И тогда я наконец осознала все свои чувства – все чувства, мощной волной захлестнувшие в тот миг мою душу.
У меня никогда толком не получалось делать то, что от меня требовалось. Иногда мне удавалось использовать такую свою особенность в своих интересах; фактически я превратила ее в профессию. Но это была совсем другая история. Ничто, ничто на свете не позволяло мне влюбляться в женщину. Все говорило мне о том, что это ненормально, невозможно и недопустимо.
Это походило на зарю весеннего дня.
Я пыталась анализировать происходящее, рассуждать трезво. Бесполезно. Мои мысли текли по кругу. Все мои попытки держаться с Паулой более отчужденно проваливались через полминуты общения. Я не хотела держаться отчужденно. Я не хотела рассуждать трезво. Я любила ее.
Но какие чувства испытывала она ко мне? Этот вопрос, жизненно важный, я откладывала, поскольку так было надо; но когда я наконец задумалась над ним, у меня упало сердце.

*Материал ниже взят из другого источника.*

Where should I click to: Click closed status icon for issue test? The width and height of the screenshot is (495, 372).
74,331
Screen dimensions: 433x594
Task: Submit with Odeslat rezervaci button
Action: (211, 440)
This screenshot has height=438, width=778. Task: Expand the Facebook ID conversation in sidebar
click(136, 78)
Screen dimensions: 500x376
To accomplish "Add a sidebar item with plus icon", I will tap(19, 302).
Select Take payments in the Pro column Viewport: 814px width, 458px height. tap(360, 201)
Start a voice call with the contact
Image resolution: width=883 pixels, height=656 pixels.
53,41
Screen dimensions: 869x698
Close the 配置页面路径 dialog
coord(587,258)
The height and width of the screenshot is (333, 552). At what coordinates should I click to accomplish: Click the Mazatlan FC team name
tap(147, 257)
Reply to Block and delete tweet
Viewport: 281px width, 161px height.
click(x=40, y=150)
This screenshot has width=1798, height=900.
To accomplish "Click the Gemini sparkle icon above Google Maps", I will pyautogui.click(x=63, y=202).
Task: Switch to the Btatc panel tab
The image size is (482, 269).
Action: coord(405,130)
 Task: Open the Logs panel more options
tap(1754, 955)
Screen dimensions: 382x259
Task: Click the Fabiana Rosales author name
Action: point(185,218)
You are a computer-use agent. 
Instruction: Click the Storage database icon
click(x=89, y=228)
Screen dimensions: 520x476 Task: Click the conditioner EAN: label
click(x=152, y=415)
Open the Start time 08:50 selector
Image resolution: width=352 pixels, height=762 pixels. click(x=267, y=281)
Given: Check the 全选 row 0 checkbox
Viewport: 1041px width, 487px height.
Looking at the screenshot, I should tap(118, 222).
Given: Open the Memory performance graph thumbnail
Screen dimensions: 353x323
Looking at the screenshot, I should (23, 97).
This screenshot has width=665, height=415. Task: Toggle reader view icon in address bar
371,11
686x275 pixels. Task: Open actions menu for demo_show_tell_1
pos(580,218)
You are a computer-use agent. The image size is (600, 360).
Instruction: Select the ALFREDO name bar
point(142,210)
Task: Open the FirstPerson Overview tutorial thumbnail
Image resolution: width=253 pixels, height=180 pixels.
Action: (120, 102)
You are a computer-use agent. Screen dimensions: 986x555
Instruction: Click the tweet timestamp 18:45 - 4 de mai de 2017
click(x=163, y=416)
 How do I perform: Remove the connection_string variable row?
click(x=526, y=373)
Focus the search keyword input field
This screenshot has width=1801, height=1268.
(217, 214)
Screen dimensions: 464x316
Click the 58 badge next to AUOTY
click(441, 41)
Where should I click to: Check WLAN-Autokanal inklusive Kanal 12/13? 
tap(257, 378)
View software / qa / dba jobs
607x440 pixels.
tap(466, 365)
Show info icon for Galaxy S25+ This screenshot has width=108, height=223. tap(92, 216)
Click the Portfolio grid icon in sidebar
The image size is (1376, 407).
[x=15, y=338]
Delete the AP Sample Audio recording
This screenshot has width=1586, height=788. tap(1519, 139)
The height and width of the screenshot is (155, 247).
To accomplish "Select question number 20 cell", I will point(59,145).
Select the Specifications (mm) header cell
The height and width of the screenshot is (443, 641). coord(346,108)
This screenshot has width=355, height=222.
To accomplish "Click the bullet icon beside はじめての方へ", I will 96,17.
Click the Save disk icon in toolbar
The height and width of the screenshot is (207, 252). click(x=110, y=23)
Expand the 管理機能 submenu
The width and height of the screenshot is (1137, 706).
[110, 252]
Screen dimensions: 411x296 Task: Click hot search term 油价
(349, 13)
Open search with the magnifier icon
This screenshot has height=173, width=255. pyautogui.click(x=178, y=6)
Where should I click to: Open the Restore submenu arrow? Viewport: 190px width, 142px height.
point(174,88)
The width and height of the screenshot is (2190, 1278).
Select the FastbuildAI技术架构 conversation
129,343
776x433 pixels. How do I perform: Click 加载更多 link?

Я подошла к зеркалу. Меня оперировал один из лучших пластических хирургов в стране. Теперь, когда все мои лицевые кости окончательно срослись, я видела, какую блестящую работу он проделал. У меня осталось лишь два тонких белых шрама: один над правой бровью, а другой на левом виске.
При виде этого лица вам бы и в голову не пришло, что недавно оно было обезображено. Или все-таки пришло бы, подумала я, и одна я ничего не замечаю?
И неужели я всерьез полагаю, что проблема только в моем лице?
Я должна поговорить с ней. Другого выхода нет.
Самыми простыми кажутся поступки, которые вы не в силах совершить.
Я лежала без сна почти всю ночь, глядя на отраженный свет пожаров на потолке.
Вечером следующего дня я остановилась перед дверью Паулы. Колени у меня тряслись, в горле стоял ком. Это было страшнее «комета».
Я постучала.
Паула стояла спиной ко мне, когда я произнесла первые слова, заикаясь от ужаса.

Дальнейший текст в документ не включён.